CORNER BROOK, N.L. - Ottawa and the provinces need to stop their jurisdictional bickering and take a more proactive stance on resolving the litany of social and economic problems facing native women, aboriginal leaders said as the first national aboriginal women's summit concluded Friday.
But that plea didn't immediately dismantle any barriers between premiers and federal officials over native affairs.
"At all costs, at every turn, stop the game of jurisdictional hot potato with the federal government,'' said Lillian George of the Congress of Aboriginal Peoples.
"Walk the walk. Invest in us and in our families. Say what you mean and mean what you say.''
About 300 delegates who attended the conference issued dozens of recommendations that called for an increase in funding for a wide range of initiatives aimed at preventing physical, sexual and drug abuse on and off reserves.
"Please do not let us down,'' George said.
Moments later, Bev Oda, federal minister for the status of women, announced that Ottawa would invest $56 million over five years for family violence prevention programs. The funding will go to 35 existing shelters and to the construction of up to five new ones, Oda said.
The Inuit Tapiriit Kanatami, a national Inuit organization, criticized the $56-million program, saying it excludes Inuit.
Mary Simon, president of the group, said it is inconceivable that equivalent funding on the issue of violence against Inuit woman wasn't provided.
"Inuit women suffer comparable incidences of violence and require the same support services, such as safe women's shelters,'' Simon said in a release.
Simon, who attended the Corner Brook summit, said the remote location of Inuit communities, with no road links to most of them, means there's arguably a greater need for women's shelters in those communities.
"Inuit require equitable and fair treatment in this regard,'' she said. "I intend to pursue the matter with federal ministers when I return to Ottawa.''
Federal programs aimed at natives on reserves were widely criticised throughout the two-day conference. Premiers from northern Canada complained that they felt left out of federal funding announcements because there are so few reserves in their regions.
"We're all aboriginal people,'' said Joe Handley, premier of the Northwest Territories. "We all have the same problems. We all have the same challenges.
"We need to have a lot of those programs that are available to everybody. We can't segregate people that way.''
And while Newfoundland and Labrador Premier Danny Williams took Ottawa to task for not supporting the Kelowna Accord, federal officials at the summit defended the government's record on native affairs.
"I think for starters, it's a little disingenuous to suggest that there was an accord signed at Kelowna,'' said Rod Bruinooge, parliamentary secretary to the federal Indian affairs minister.
"To insinuate that there was a signed accord, that's not true. ... Unfortunately that doesn't seem to be what's reported too often.''
The agreement was reached in November 2005 under the previous federal Liberal government and sought to improve education, employment and living conditions of aboriginals over a 10-year period on First Nation reserves.

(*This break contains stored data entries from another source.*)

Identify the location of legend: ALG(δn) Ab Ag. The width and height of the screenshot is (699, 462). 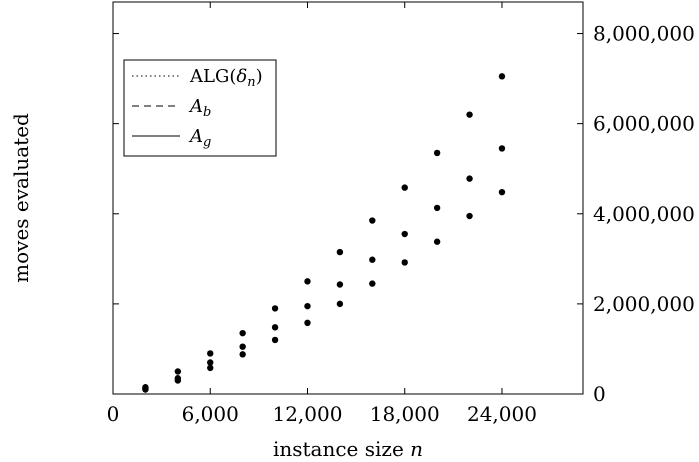
(200, 108).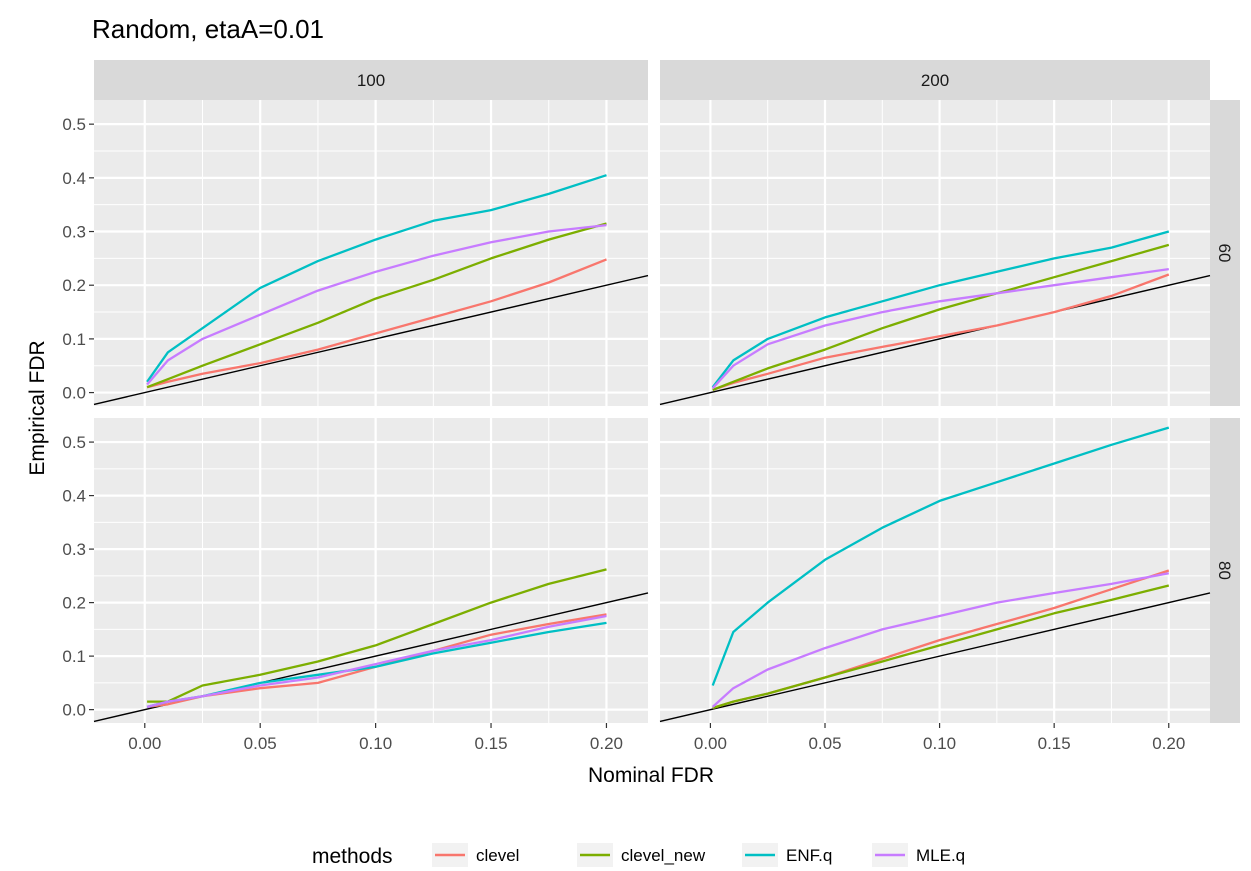  Describe the element at coordinates (940, 856) in the screenshot. I see `legend-label: MLE.q` at that location.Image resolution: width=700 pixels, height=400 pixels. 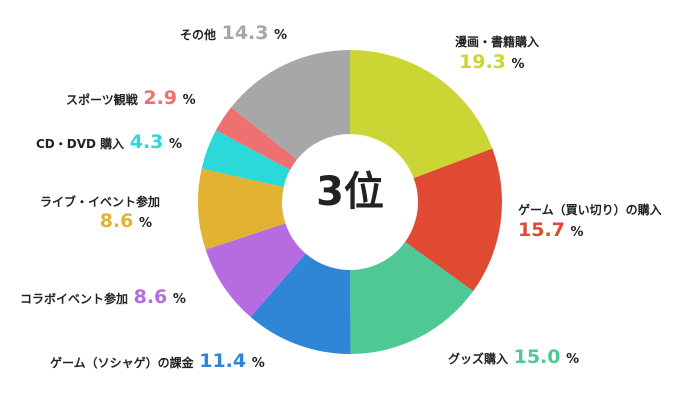 What do you see at coordinates (116, 221) in the screenshot?
I see `label-live-value: 8.6` at bounding box center [116, 221].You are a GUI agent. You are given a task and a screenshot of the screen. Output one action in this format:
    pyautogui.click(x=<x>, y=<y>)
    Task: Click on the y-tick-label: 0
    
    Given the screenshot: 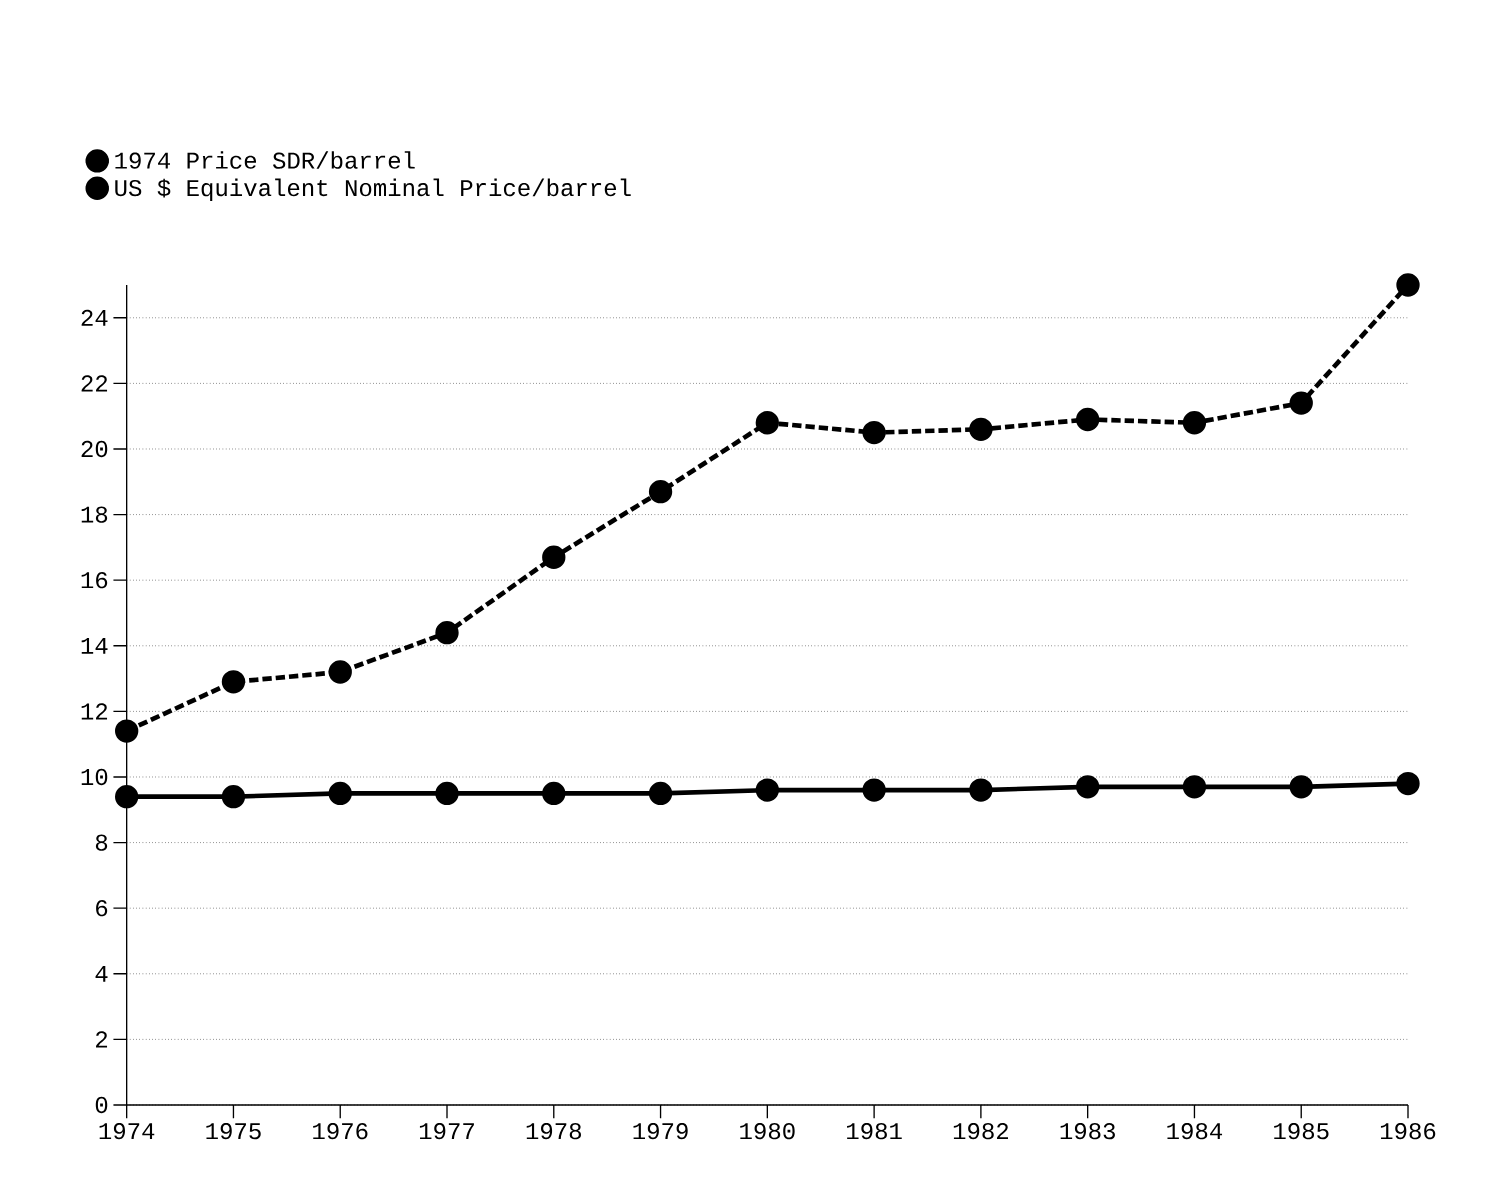 What is the action you would take?
    pyautogui.click(x=102, y=1105)
    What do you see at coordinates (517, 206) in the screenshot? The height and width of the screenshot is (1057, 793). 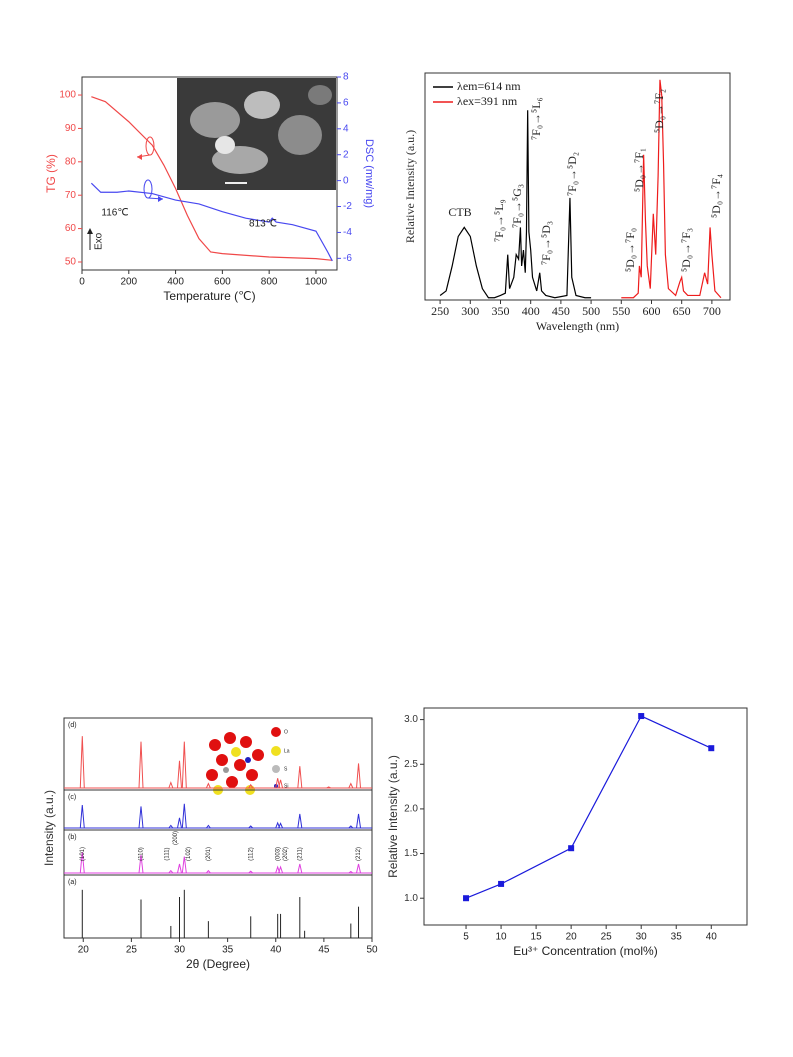 I see `annotation: ⁷F₀→⁵G₃` at bounding box center [517, 206].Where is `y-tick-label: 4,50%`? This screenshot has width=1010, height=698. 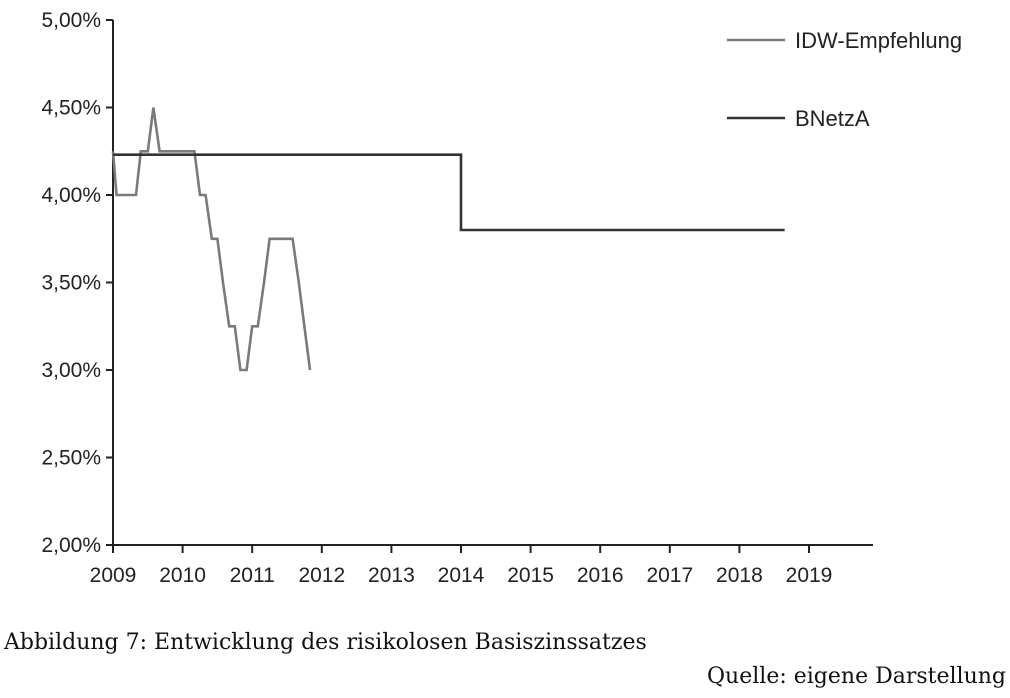 y-tick-label: 4,50% is located at coordinates (71, 108).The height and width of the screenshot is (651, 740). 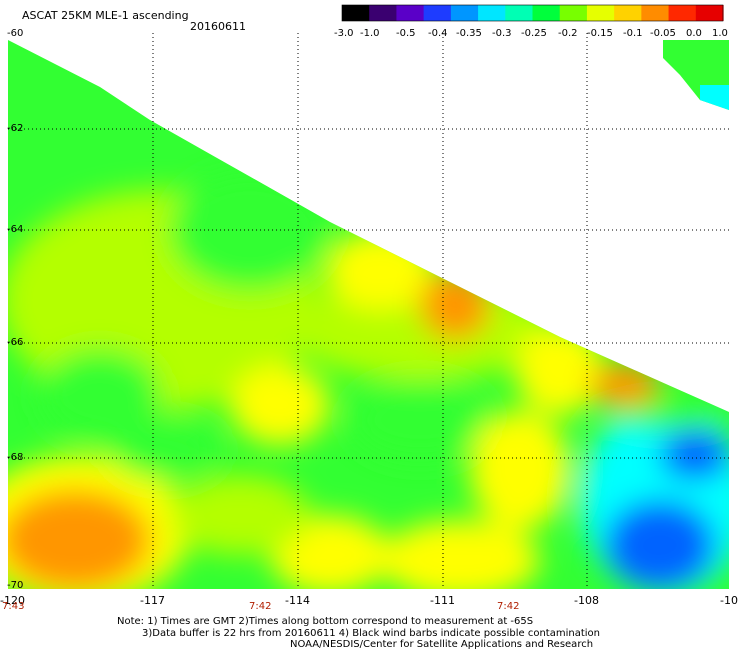 I want to click on lat-label-70: -70, so click(x=16, y=586).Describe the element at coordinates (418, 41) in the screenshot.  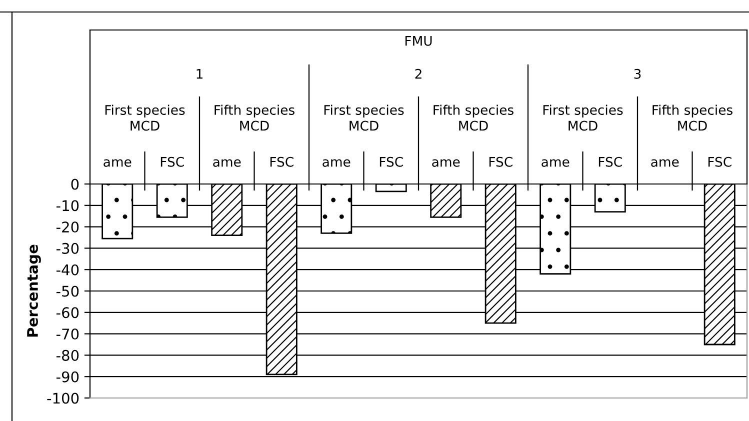
I see `text: FMU` at that location. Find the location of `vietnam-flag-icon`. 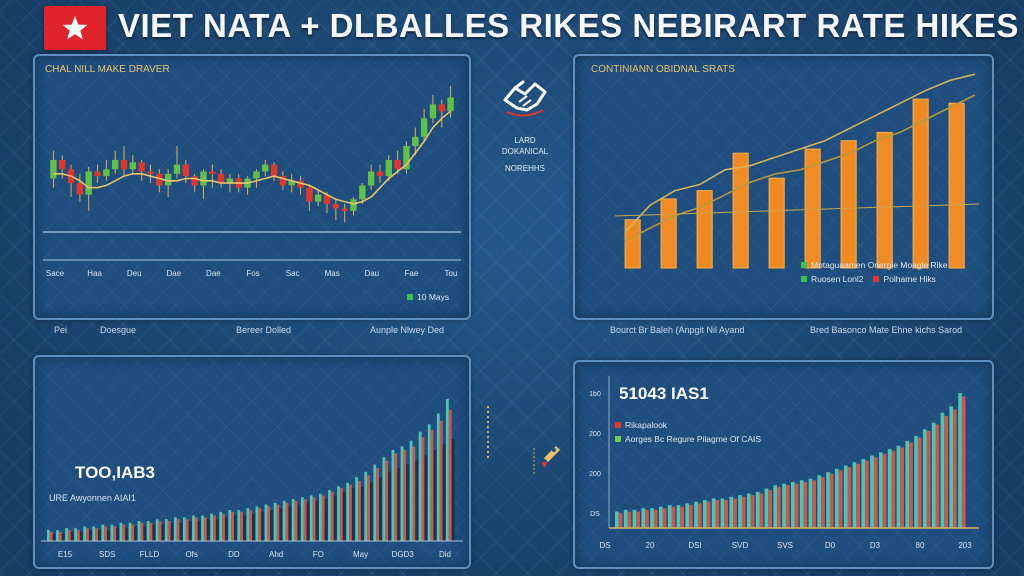

vietnam-flag-icon is located at coordinates (75, 28).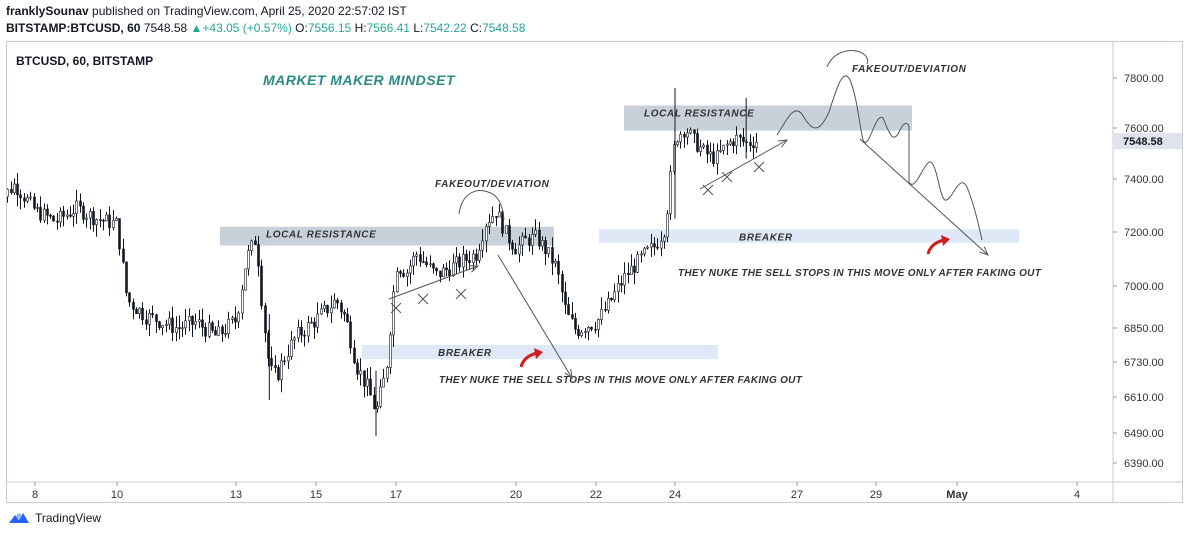  What do you see at coordinates (1144, 79) in the screenshot?
I see `price-tick-label: 7800.00` at bounding box center [1144, 79].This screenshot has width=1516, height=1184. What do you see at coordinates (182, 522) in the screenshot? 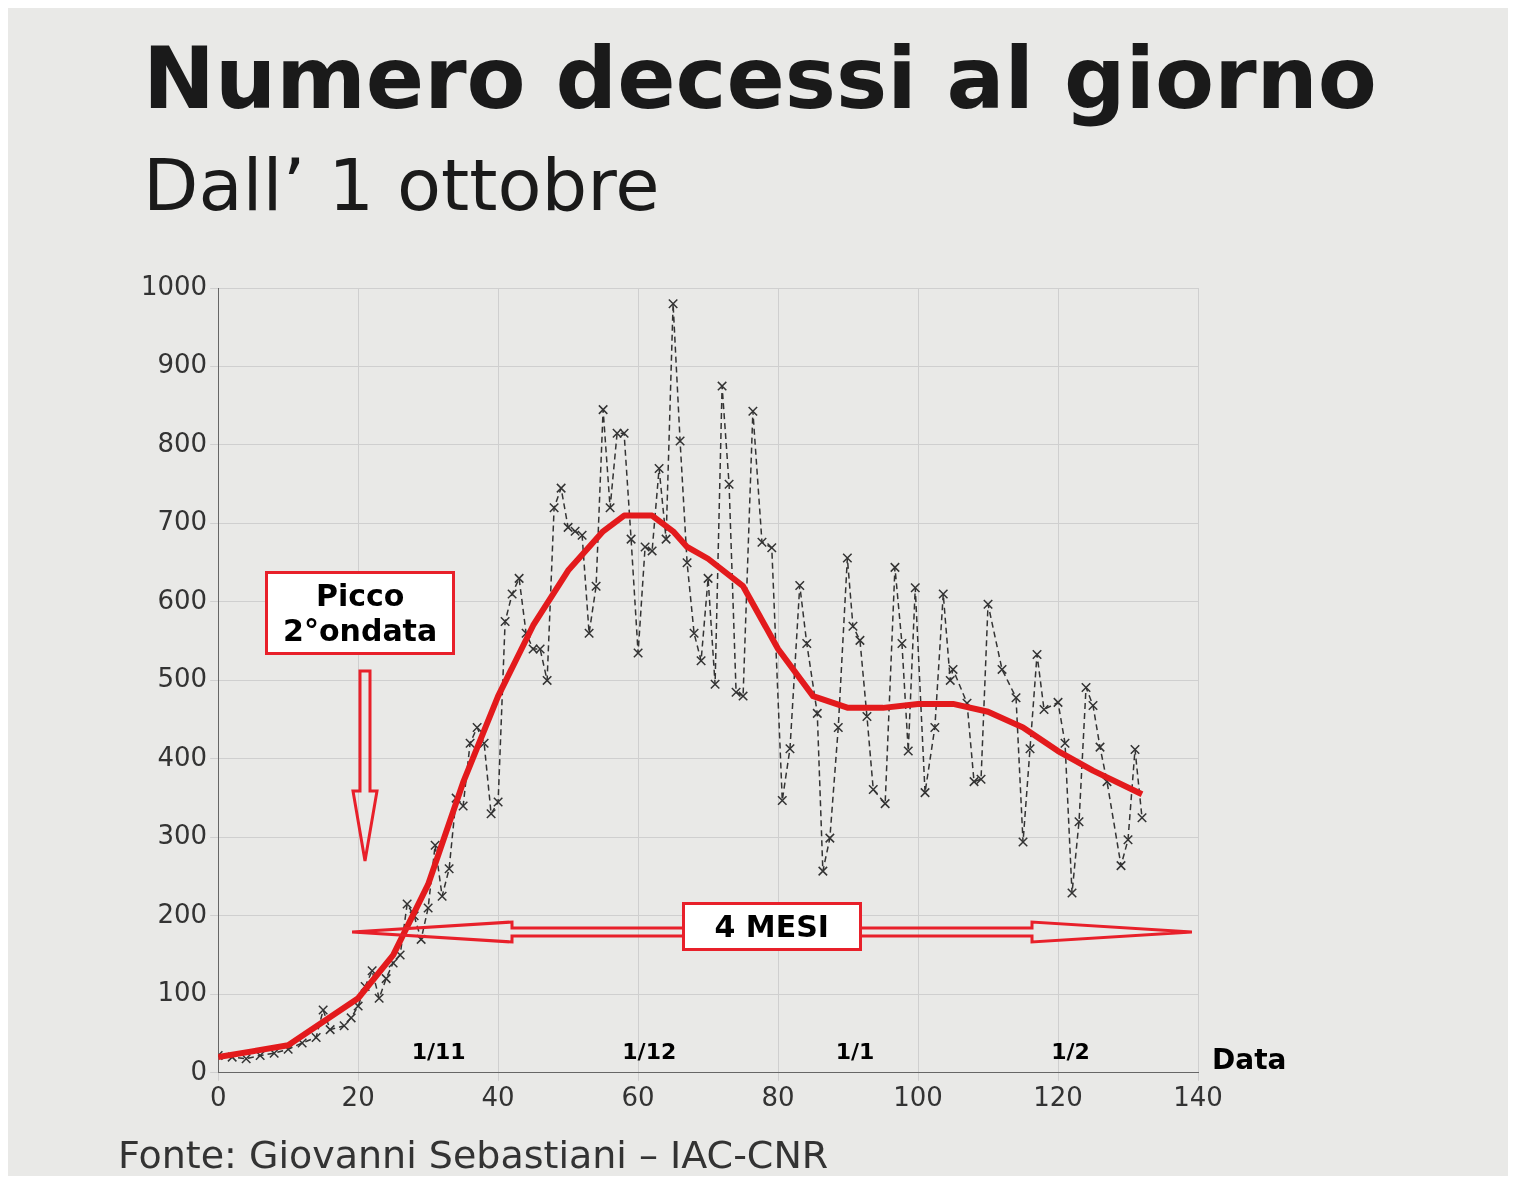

The Conservative government has said it is committed to meeting the accord's targets. But in March it voted against a private member's bill backed by the three other federal parties that urged the government to follow through, and therefore it isn't obliged to support it financially.
Handley said while he was disappointed the accord wasn't implemented, discussions at the summit could serve as a springboard for a renewed commitment to improve the health and education of all natives.
"I think we should take a lot of the recommendations that we heard here and work them out into our own 10-year plan with some very specific markers,'' he said to roars of applause.
Bruinooge said his department would examine those recommendations over the next several months.